1.1. Response address and method ID
There are two immediate problems with the implementation of
both MyCalculator and MyCalculatorResponse. The first is that
the same response service could be used to handle the response (or
completion) of multiple calls on multiple queued services, and yet,
as listed in Example 9-21, MyCalculatorResponse (and more
importantly, the clients it serves) has no way of distinguishing
between responses. The solution for that is to have the client that
issued the original queued call tag the call by associating it with
some unique ID, or at least an ID that is unique enough across that
client’s application. The queued service MyCalculator needs to pass that ID to the
response service MyCalculatorResponse, so that it can apply its
custom logic regarding that ID. Note that the service typically has
no direct use for the ID; all it needs to do is pass it
along.
The second problem is how to enable the queued service to
discover the address of the response service. Unlike with duplex
callbacks, there is no built-in support in WCF for passing the
response service’s reference to the queued service, so the queued
service needs to manually construct a proxy to the response service
and invoke the operations of the response contract. While the
response contract is decided upon at design time, and the binding is
always NetMsmqBinding, the
queued service lacks the address of the response service to be able
to respond. You could place that address in the service host config
file (in a client section) but
such a course of action is to be avoided.
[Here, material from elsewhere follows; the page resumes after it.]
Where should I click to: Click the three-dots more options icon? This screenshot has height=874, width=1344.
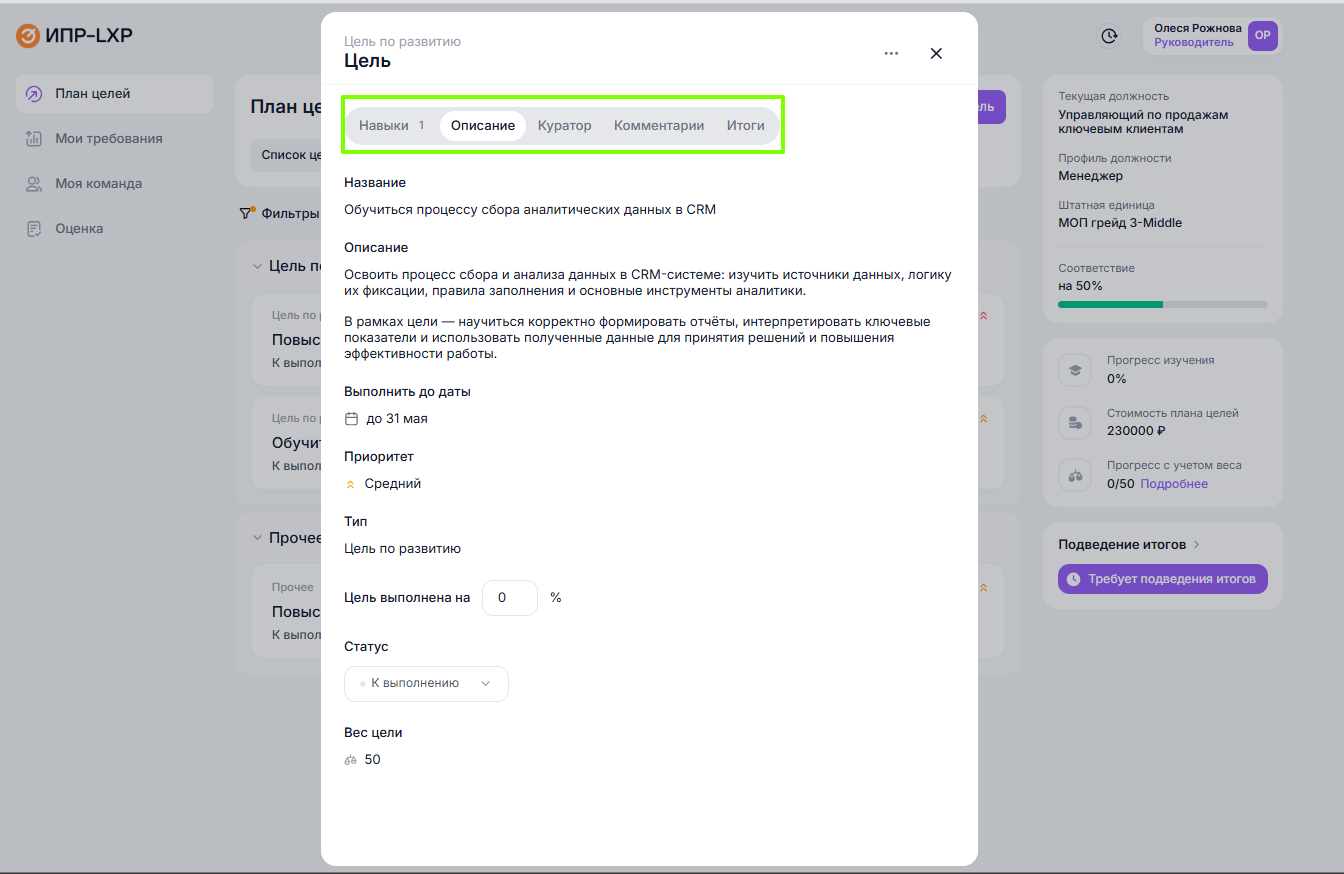pyautogui.click(x=891, y=54)
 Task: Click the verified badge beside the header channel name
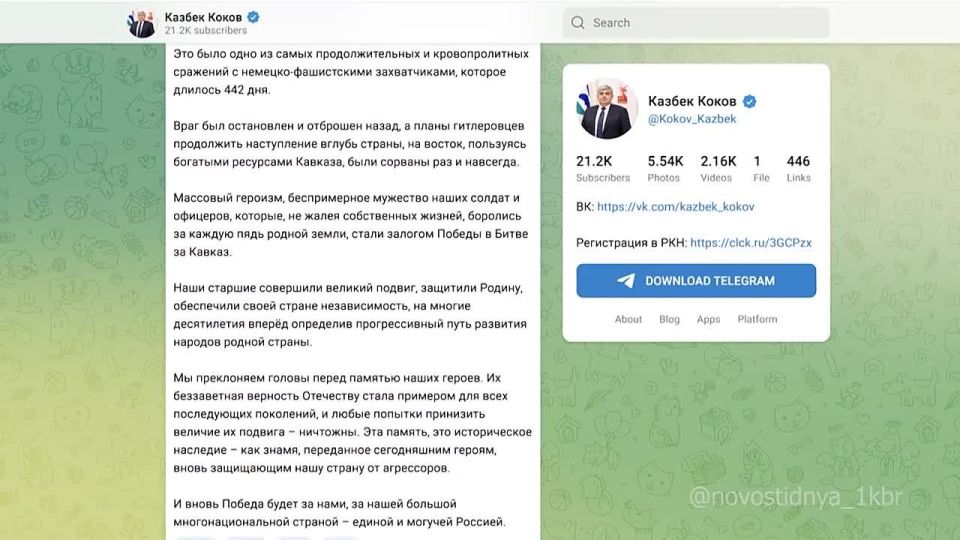point(254,17)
The main reason is that
the same queued service could be called by multiple clients, each
with its own dedicated response service and address.
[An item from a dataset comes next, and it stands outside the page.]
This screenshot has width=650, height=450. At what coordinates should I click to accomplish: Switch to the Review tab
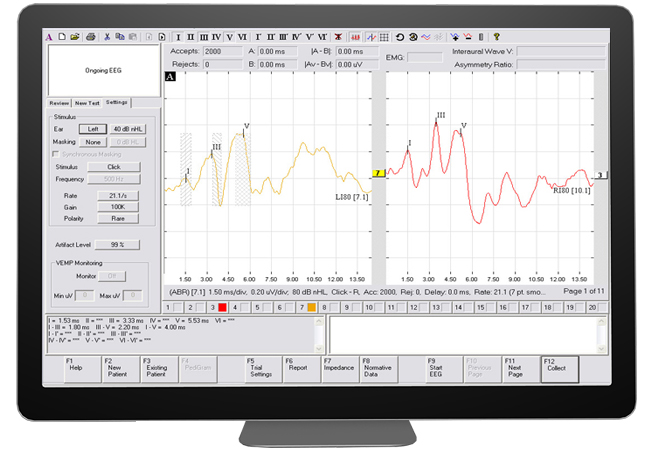coord(59,103)
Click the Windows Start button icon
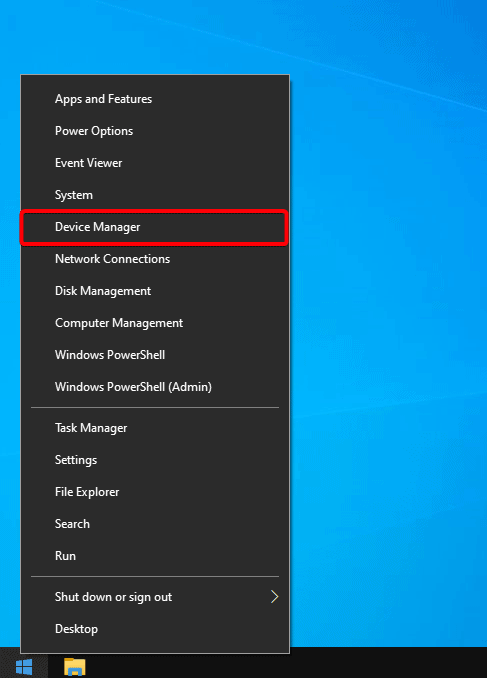The width and height of the screenshot is (487, 678). point(24,666)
One possible solution is to explicitly pass both the
client-managed ID and the desired response service address as
parameters to every operation on the queued service contract:
[ServiceContract]
interface ICalculator
{
[OperationContract(IsOneWay = true)]
void Add(int number1,int number2,string responseAddress,string methodId);
}
Much the same way, the queued service could explicitly pass
the method ID to the response service as a parameter to every
operation on the queued response contract:
[ServiceContract]
interface ICalculatorResponse
{
[OperationContract(IsOneWay = true)]
void OnAddCompleted(int result,ExceptionDetail error,string methodId);
}
1.2. The ResponseContext class
While passing the address and the ID as explicit
parameters would work, it does distort the original contract, and it
introduces plumbing-level parameters alongside business-level
parameters in the same operation. A better solution is to have the
client store the response address and operation ID in the outgoing
message headers of the call. Using the message headers this way is a
general-purpose technique for passing out-of-band information to the
service (information that is otherwise not present in the service
contract).
Since the client needs to pass both the address and the method
ID in the message headers, a single primitive type parameter will
not do. Instead, use my ResponseContext class, defined in Example 2.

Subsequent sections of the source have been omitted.